Researcher Wei Dai, who is not the same cipher creator of the b-money protocol cited by Satoshi Nakamoto in the Bitcoin white paper, warned on June 11 of this year that agent-based artificial intelligence is posing a new kind of trust problem for digital systems.
According to Dai, the problem is structural rather than technical, and the properties that make AI agents useful are the same properties that make them vulnerable to abuse.
The expert issued the warning in the context of a clip distributed by research partner 1kx, a venture capital fund specializing in decentralized networks.
In the video, researchers explain: Three conditions are necessary for an AI agent to work effectively: Access to personal information, access to untrusted external input, ability to act autonomously.
It added that when these three properties coexist on the same system, there is always the possibility of agent injection using malicious prompts from external input. You can do that Exfiltrate confidential information or perform harmful acts within corporate systems.
The researchers, authors of more than a dozen academic papers on security and cryptography, point to three characteristics: Its name is “AI agent lethal trifecta”. He attributes the term to researcher Simon Willison.
Dai’s warning comes just days after Anthropic launched Claude Fable 5, the first model in the Mythos family available to the public, with a mechanism to block cybersecurity queries as high risk.
This movement reflects the tension that Dai describes. This means that an advanced model’s attack power grows at the same rate as its usefulness.
Trust becomes the bottleneck
Dai said agent AI is no longer limited by its technical capabilities, but rather For trust and peace of mind. For researchers, unlocking the full potential of autonomous agents requires a new trust infrastructure across the technology stack. However, the publication does not specify what these infrastructures are or which actors should develop them.
In a paper published in June 2026 titled “Trust Costs 2.0,” 1kx made the case that AI plays a role in driving digital trust issues.
According to the company, Generative AI has significantly reduced the cost of creating fake credentials, voices, counterparts, and identitiessparked a crisis of authenticity and verifiability.
The document adds that when it comes to agent AI, trust reveals an important and vulnerable new surface: autonomous agents. Requires full access to documents, accounts, and communication channels To operate effectively.
This is a controversial vision in the field. Some experts support the idea that autonomous AI agents present an unavoidable structural risk, but the problem is not the technology itself; Lack of control and human verification.

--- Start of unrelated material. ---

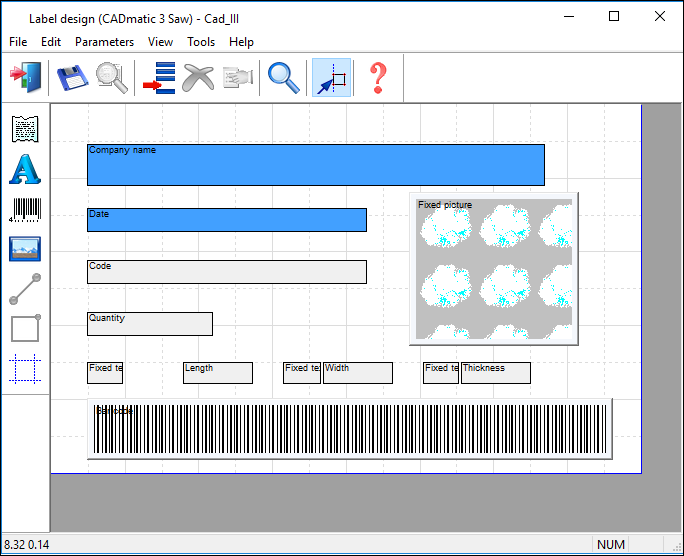Screen dimensions: 684x556
Task: Select the Fixed picture element on the label
Action: point(494,269)
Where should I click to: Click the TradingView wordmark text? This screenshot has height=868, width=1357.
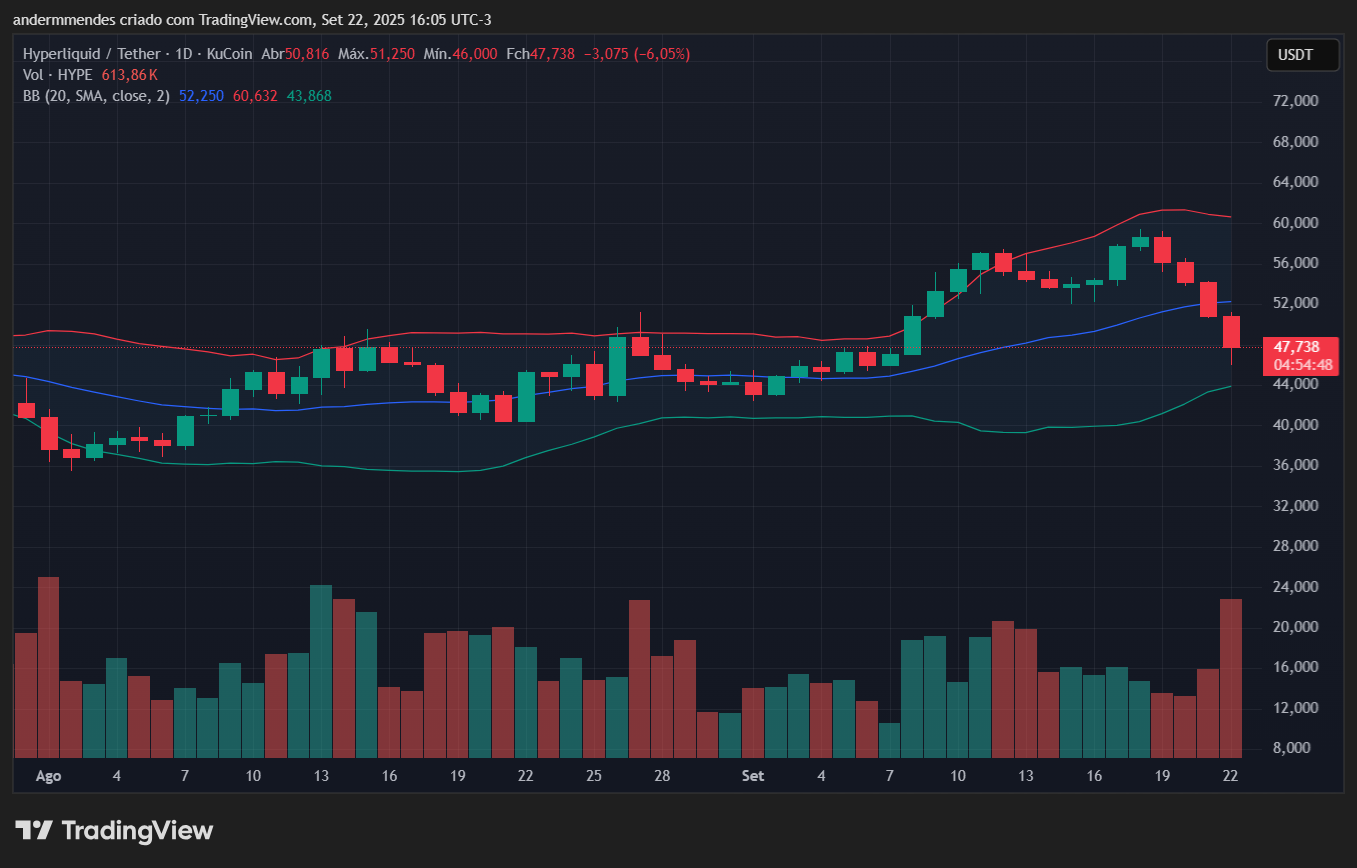pyautogui.click(x=137, y=830)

Decentralized networks as a solution to problems
Founded in 2018, 1kx believes that decentralized networks can reduce the cost of trust in a market where traditional intermediaries collect rent based on their trustworthiness. These networks are the only infrastructure that can solve trust issues What the agent AI generates.
Having amassed more than $400 million in investment exits across 160 companies and protocols in eight years, the firm emphasizes four characteristics: Centralized systems cannot be replicated at the same time And here are those who support that claim:
- Programmable peer-to-peer payments
- Publicly verifiable status
- structural neutrality
- Participation without permission.
The Fund argues that any centralized platform can adopt any of these characteristics on its own. But you can’t employ all four at the same time without effectively becoming a decentralized network.
For 1kx, the combination of properties is exactly What you need for your agent AI stack It aims to operate with trust on a global scale and represents the next generation of trusted markets that decentralized ecosystems are poised to capture.
While some critics question this idea of decentralization as a universal solution, it may underestimate real challenges such as scalability, gas costs for autonomous agents, and known vulnerabilities in smart contracts.
The immediate challenge is to drive interoperability standards between AI-based agents and decentralized protocols before mass adoption turns theoretical risks into real losses.